療養に近い恋
「それでアンタはオレに記念ケーキを作れと言う訳ですかい?」
「ああ、そのあたりの市販のものより、お前の手作りの方が見栄えもよく美味しいのでな。勿論礼はする、デスマスク」
蟹座の聖闘士に頭を下げているのは先輩聖闘士のサガだ。サガは聖闘士でありながら仕えるべき神アテナに反逆した過去を持つが、今はこともあろうに元敵神のタナトスの元へ輿入れをしている。
何をしでかすか判らないという意味ではサガらしい状況だが、嘗て彼を自らの主と定めていたデスマスクとしては、大分複雑な気持ちではある。
「駄目か?」
しかし、穏やかに多少の気安さも含んでの目線を向けられると、否とは言えない。
「アンタの頼みをオレが断ったことなんてありましたっけ」
「いいや」
遠まわしに了承すると、サガは嬉しそうに微笑んだ。
デスマスクはポリポリと指先で頬をかき、思い切ってサガに尋ねた。
「アンタ、あの神のどのあたりが好きなんですか」
突然の問いにサガは目を丸くしたものの、直ぐにその目は細められる。
「そうだな…タナトスはわたしに安らぎと居場所をくれる」
「はあ?」
「彼の子を成せるわけでもなく、家事に長けているわけでもなく、同じ志を胸に冥王のため働けるわけでもなく、力としては神である彼のほうが上であるから、伴侶として彼を守り抜くという役割もおそらく出来ぬであろうわたしのような者を、かりそめとはいえ嫁として傍に置いてくれると言うのだ。それだけでも文句のつけどころの無い夫であろうよ」
サガの表情には、卑下ではなく本気でそう思っている様子が伺える。
この世にあれば引く手数多であろう自分の価値を、タナトスに与える事で相殺しているかのようにも見えて、デスマスクは内心で溜息をついた。

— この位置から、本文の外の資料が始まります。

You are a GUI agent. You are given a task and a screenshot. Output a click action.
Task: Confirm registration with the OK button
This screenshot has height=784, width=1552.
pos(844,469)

タナトスのことを好きか嫌いかと問われたら、サガは確かにタナトスが好きなのだ。そうでなければ誇り高いこの男が、そのような役割を無意識であれ相手に渡すはずが無い。
そして、死の神タナトスの事を好きになるほど、サガの心は乾いていたのに違いなかった。
「アンタが納得しているのなら、それでいいさ。それで、その結婚一周年記念ケーキとやらには何かリクエストがあるかい?」
どんな形であれ、13年間刻まれ続けたサガの傷が癒せるのならば、多少のことは目をつぶろうとデスマスクはそっと胸のうちで呟いた。